(What you are asked to do) Reproduce the following rows verbatim, omitting the pictures from your output.

(Input for this task)
────────

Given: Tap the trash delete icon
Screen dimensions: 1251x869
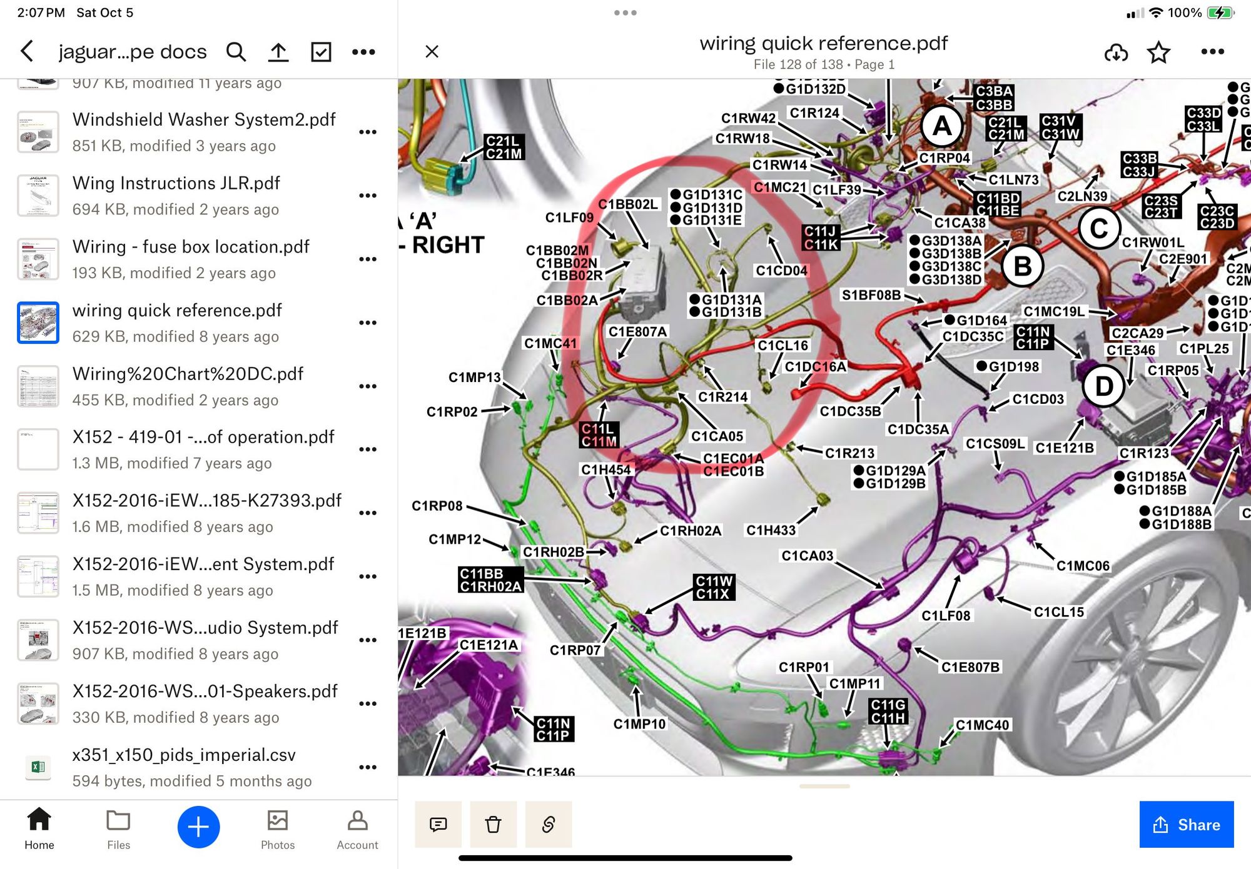Looking at the screenshot, I should point(494,824).
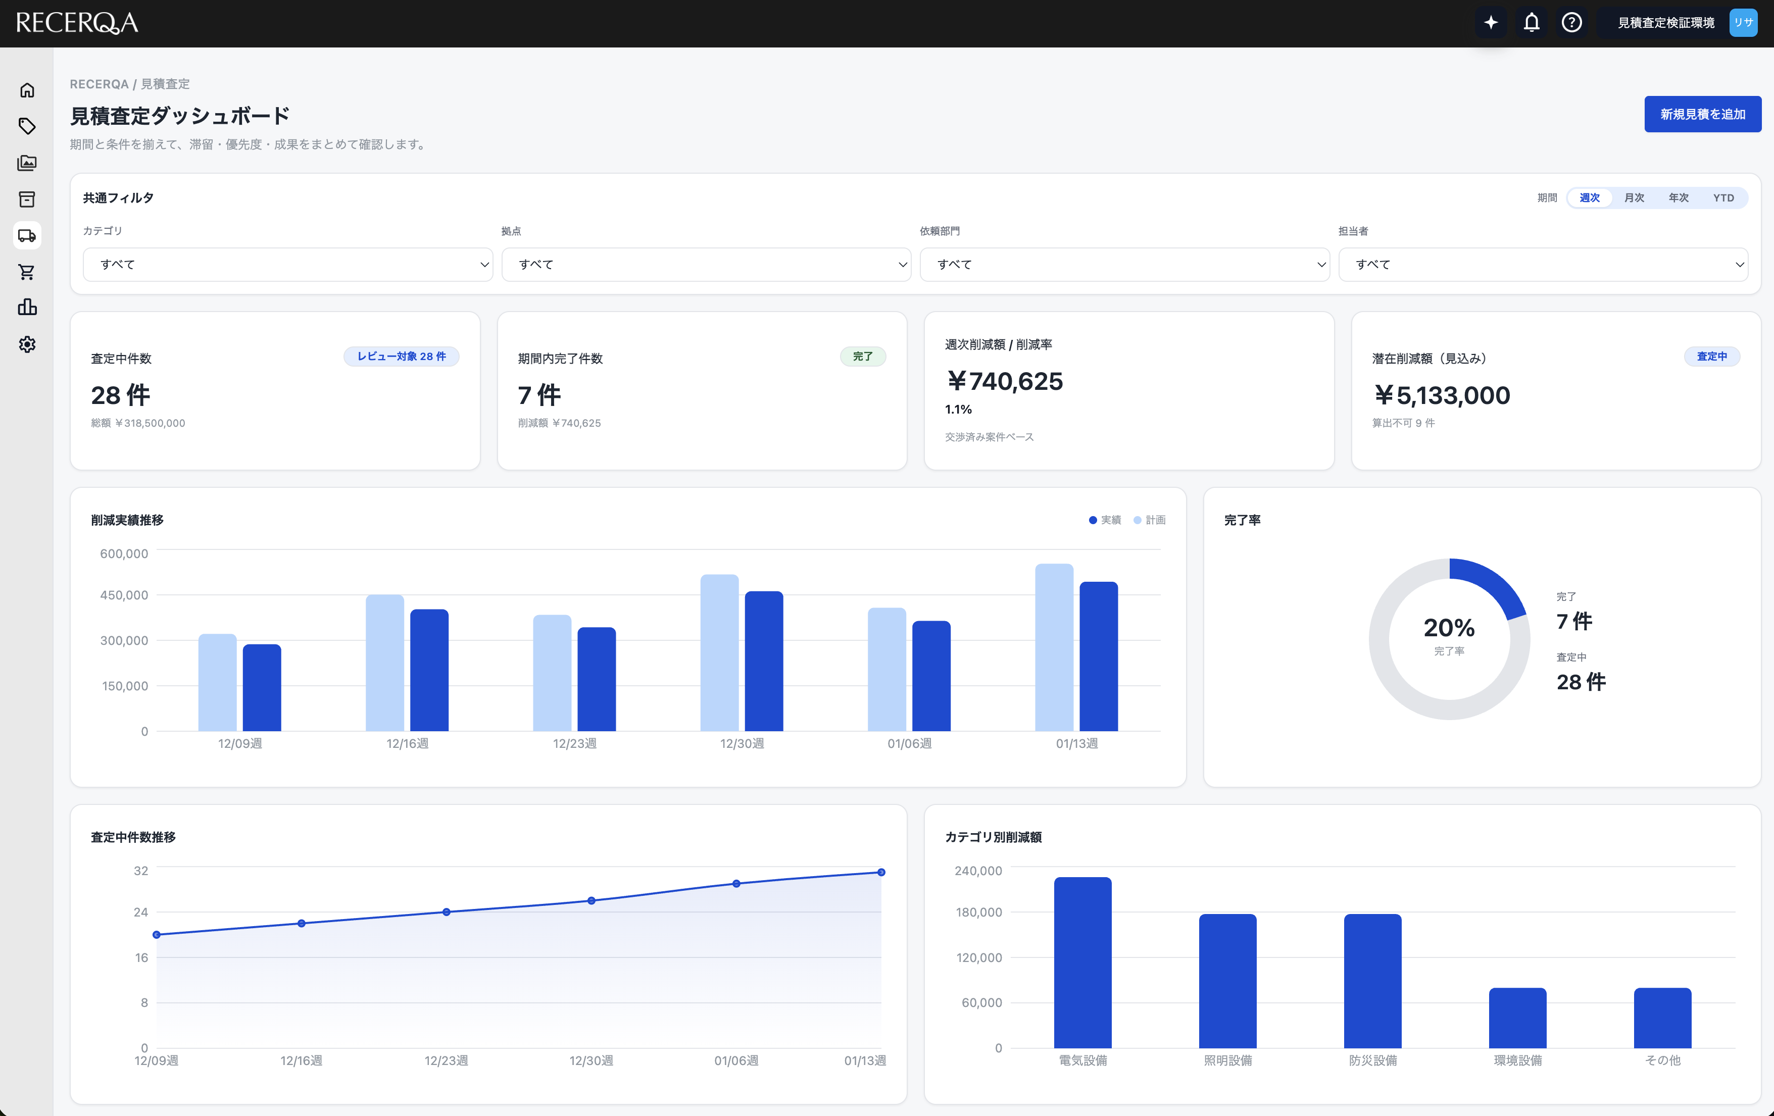The image size is (1774, 1116).
Task: Click the archive box sidebar icon
Action: pyautogui.click(x=27, y=199)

────────

(Complete answer)
Given: Tap the trash delete icon
Screen dimensions: 1251x869
Looking at the screenshot, I should point(494,824).
The image size is (1774, 1116).
Task: Click the archive box sidebar icon
Action: pyautogui.click(x=27, y=199)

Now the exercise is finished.